🤖 AI Summary
This work addresses the strategic vulnerability of human-preference-aligned language models in adversarial negotiations, where they are prone to yielding to opponents under emotionally charged language. To mitigate this, the authors propose EmoDistill, a novel framework that treats emotion not merely as stylistic surface variation but as a strategic channel of action. EmoDistill decomposes emotional negotiation skills into two stages via offline distillation: emotion selection and emotion expression. The former integrates GoEmotions-based prompting with Implicit Q-Learning (IQL), while the latter employs LoRA fine-tuning combining Supervised Fine-Tuning (SFT) and Judge Policy Optimization (JPO). Experiments across four high-stakes negotiation scenarios demonstrate that EmoDistill significantly outperforms baseline methods. Ablation studies confirm the critical role of emotion conditioning, and the approach exhibits strong generalization across domains and opponent types.
📝 Abstract
Post-trained LLMs are often optimized to align responses with human preferences, making them safe, polite, and conversationally appropriate. In adversarial negotiation, however, this alignment can become a vulnerability: emotionally framed language may steer agents toward the counterparty's interests.

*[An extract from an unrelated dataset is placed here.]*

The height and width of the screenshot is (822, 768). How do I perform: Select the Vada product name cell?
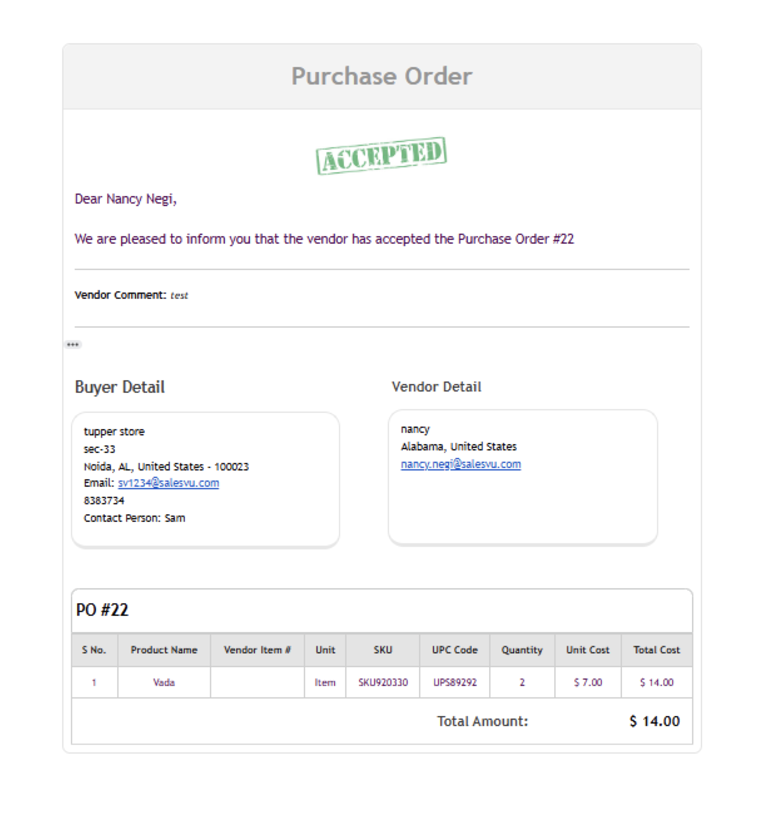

Using GoEmotions-based affective prompting, we show that emotion substantially shifts negotiation outcomes, suggesting that emotion is a strategic action channel rather than a surface style. Thus, we introduce \textbf{EmoDistill}, an offline framework for distilling emotional negotiation skills into language model agents. EmoDistill decomposes emotional strategy into emotion selection and emotion expression: an Implicit Q-Learning (IQL) selector learns \emph{which} emotion to express, while a Low-Rank Adaptation (LoRA)-based policy learns \emph{how} to express it through Supervised Fine-Tuning (SFT) and Judge Policy Optimization (JPO). Across four emotion-sensitive, high-stakes negotiation domains, SLM policies trained under the EmoDistill framework achieve the highest utility, outperforming vanilla SLM/LLM baselines and IQL-only emotion selection. Ablations show that emotion conditioning is essential, and transfer studies demonstrate generalization across domains, unseen counterparties, and trained-vs-trained tournaments. Overall, EmoDistill learns skills from offline agent-to-agent interactions, avoiding costly online negotiation during training.